Local media reports suggest that negotiations between the club and the Treasury were carried out last week with club President Augusto Cesar Lendoiro stating that the club intended to avoid administration.
“What we want is to not affect anyone. It isn’t ethical. What we want is to pay the full debt, but with new deadlines. The viability of the club is not in danger. Never. The possible agreement with the Treasury must take place,” said Lendoiro, arguing that, despite administration easing the club’s current crisis, the process of administration isn’t ethical.
At the press conference, Lendoiro released a 10-point statement revealing that Depor wanted to avoid administration and that the income at the club was superior to the outgoings. He also explained that Depor wanted to pay the full debt and were continuing to negotiate with the Treasury with the full debt being paid off in 10 years.
According to him, Depor had paid a whopping €20m to the Treasury already this year following successful promotion from the Segunda division. Yet the windfall failed to make up for the expensive relegation from La Liga which Lendoiro claimed had affected Depor badly.
“We weren’t able to fulfill the payments at Segunda, for this reason the Treasury placed the embargo.” The staggering figure, €99.7m worth of debt in total, was impossible to bring down following relegation. The figure has been hovering around the Riazor since the Champions League days, an era which has crippled the club ever since.
However, Lendoiro’s comments signal his intent to avoid administration despite the obvious punishments should the club fail to pay any future payments. Lendoiro’s resistance either suggests that a club never to have been in administration is more financially lucrative – therefore he is able to sell the club on for a more profitable figure – or that he is unwilling to uncover club accounts that show his financial misgivings and extortionate wages/bonuses, both of which care for his own entities.

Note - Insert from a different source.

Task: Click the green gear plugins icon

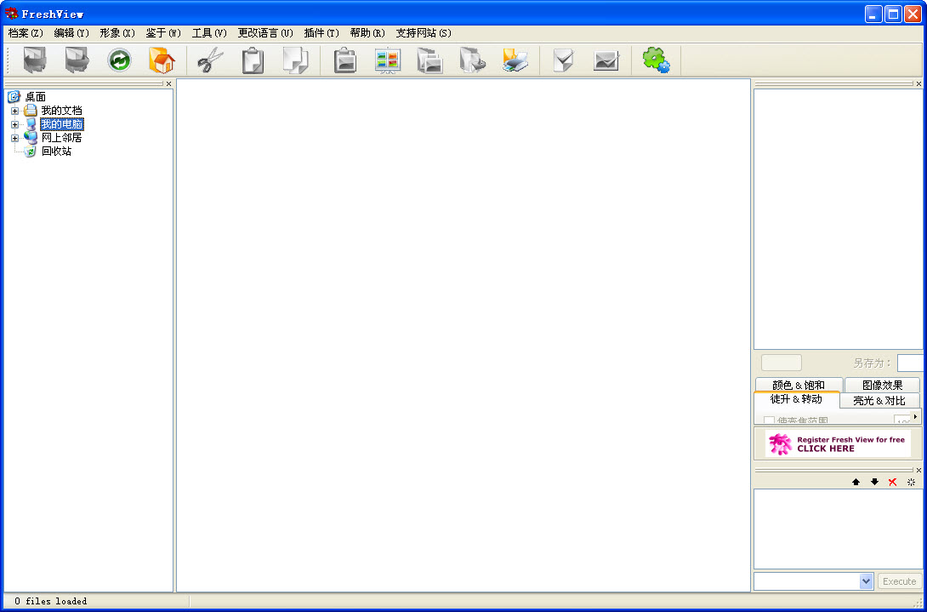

Administration works rather differently in Spain than England. In England it is considered an offence and punished with an immediate 10 point penalty whereas in Spain the punishments only come into affect after a season if the debt is still existent. Clubs in administration are allowed to pay off debt at a third of the figure but in Spain the rules have been relaxed to give clubs a greater chance of survival.
The decision to avoid administration is a crazy one, one decided by Lendoiro for his own financial matters. If Depor fail to pay the sums in time then administration will be unavoidable. It gives manager Jose Luis Oltra a greater and more important reason to keep the team afloat in Spanish La Liga this season, despite having the joint worst defensive record in the division. Shot-shy Zaragoza put 5 past the club at the weekend, pushing Depor into the bottom three.
Some further reports have claimed that Oltra’s men have not been paid since the middle of September so that isn’t likely to motivate the players too well. Depor are in good company however as 21 fellow Spanish clubs are in administration including Primera Liga rivals Rayo Vallecano, Granada, Levante, Mallorca, Betis and Zaragoza.